Lancelot-Graal
Lancelot dans la charrette d'infamie
Parchemin, [4]-166-[3] f., 515 x 350 mm (reliure)
Provenance : vendu à Jean, duc de Berry, en 1405 ; Jacques V d'Armagnac ; présent à la Bibliothèque du roi sous François Ier siècle
BnF, Manuscrits, français 119 [série français 117-120] (f. 312 v°)

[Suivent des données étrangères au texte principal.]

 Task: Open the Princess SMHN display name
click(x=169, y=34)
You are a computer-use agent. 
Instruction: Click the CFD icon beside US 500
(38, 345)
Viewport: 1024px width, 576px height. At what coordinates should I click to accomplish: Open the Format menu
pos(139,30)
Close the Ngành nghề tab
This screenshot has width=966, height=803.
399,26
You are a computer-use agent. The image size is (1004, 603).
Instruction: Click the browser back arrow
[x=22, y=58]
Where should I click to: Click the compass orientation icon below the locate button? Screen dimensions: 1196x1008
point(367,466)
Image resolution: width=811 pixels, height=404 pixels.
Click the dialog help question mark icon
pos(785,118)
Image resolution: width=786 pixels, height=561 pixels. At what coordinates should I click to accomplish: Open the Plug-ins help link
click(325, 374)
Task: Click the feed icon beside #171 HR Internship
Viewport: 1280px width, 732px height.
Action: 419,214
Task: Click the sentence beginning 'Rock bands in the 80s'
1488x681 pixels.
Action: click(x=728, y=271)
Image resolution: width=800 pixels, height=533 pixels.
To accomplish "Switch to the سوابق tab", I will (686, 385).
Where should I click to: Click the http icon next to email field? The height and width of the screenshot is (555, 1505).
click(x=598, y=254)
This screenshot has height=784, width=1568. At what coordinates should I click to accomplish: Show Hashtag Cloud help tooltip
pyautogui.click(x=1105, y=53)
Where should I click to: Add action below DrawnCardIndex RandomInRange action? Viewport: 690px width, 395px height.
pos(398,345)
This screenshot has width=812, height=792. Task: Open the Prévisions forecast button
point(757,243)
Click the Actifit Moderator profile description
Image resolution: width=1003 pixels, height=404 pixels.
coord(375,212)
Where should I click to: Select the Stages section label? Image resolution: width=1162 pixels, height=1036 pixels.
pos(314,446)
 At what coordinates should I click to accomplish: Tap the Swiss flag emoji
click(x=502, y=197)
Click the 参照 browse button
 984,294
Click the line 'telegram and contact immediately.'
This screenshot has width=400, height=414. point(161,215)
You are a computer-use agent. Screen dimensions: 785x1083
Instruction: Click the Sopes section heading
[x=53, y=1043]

© Bibliothèque nationale de France
Ce manuscrit, troisième volume d'une série formant un cycle complet du Lancelot-Graal, a appartenu au duc Jean de Berry, qui, d'après l'inventaire dressé par Robinet d'Étampes, l'acheta en janvier 1405 à "maistre Regnault du Montet, demeurant à Paris, la somme de 300 escus d'or". Le manuscrit a été enluminé initialement par le Maître des Cleres femmes. Lorsqu'il eut hérité le manuscrit, le duc de Nemours, Jacques V d'Armagnac, fit repeindre une partie des enluminures dans un style plus actuel. L'enluminure représentant Lancelot dans la charrette d'infamie appartient au premier style, contemporain de Jean de Berry. L'épisode provient directement du Lancelot en vers de Chrétien de Troyes, auquel il a donné son titre de "Chevalier de la Charrette". La partie correspondante, dans les manuscrits du Lancelot en prose, est souvent appelée "Conte de la charrette". Le jour de l'Ascension, le cruel chevalier Méléagant, fils du roi de Gorre Baudemagu, vient défier le roi Arthur à Camelot : il exige qu'on lui livre la reine Guenièvre en échange des sujets d'Arthur qu'il retient en captivité. En l'absence de Lancelot, qui a quitté la cour en secret, c'est le sénéchal Keu qui relève le défi, mais il est vaincu. Lancelot arrive à temps pour combattre à son tour, mais son cheval est tué par les ravisseurs, qui s'enfuient avec Guenièvre. Alors qu'il tente de les suivre à pied, Lancelot croise une charrette conduite par un nain. Celui-ci propose à Lancelot d'y monter, pour le conduire auprès de la reine. Mais, à l'époque, un chevalier ne peut s'asseoir dans une charrette, sous peine de perdre son honneur et sa dignité. Après avoir hésité le temps de deux pas, Lancelot saute dans la charrette de la honte car c'est le seul moyen de retrouver celle qu'il aime. Gauvain (reconnaissable ici à ses armoiries de gueules à l'aigle bicéphale d'or), qui est arrivé entre-temps avec un cheval de secours, le conjure en vain de descendre. Commence alors un voyage éprouvant, sous les insultes et les jets de boue. Lancelot parviendra à délivrer Guenièvre au terme de longues aventures, où il devra affronter adversaires et "merveilles". Chez Chrétien de Troyes, Guenièvre reprochera amèrement à Lancelot d'avoir hésité le temps de deux pas avant de monter dans la charrette. Dans le Lancelot en prose, la jalousie de la reine a un autre motif : Lancelot a quitté la cour sans lui en demander l'autorisation.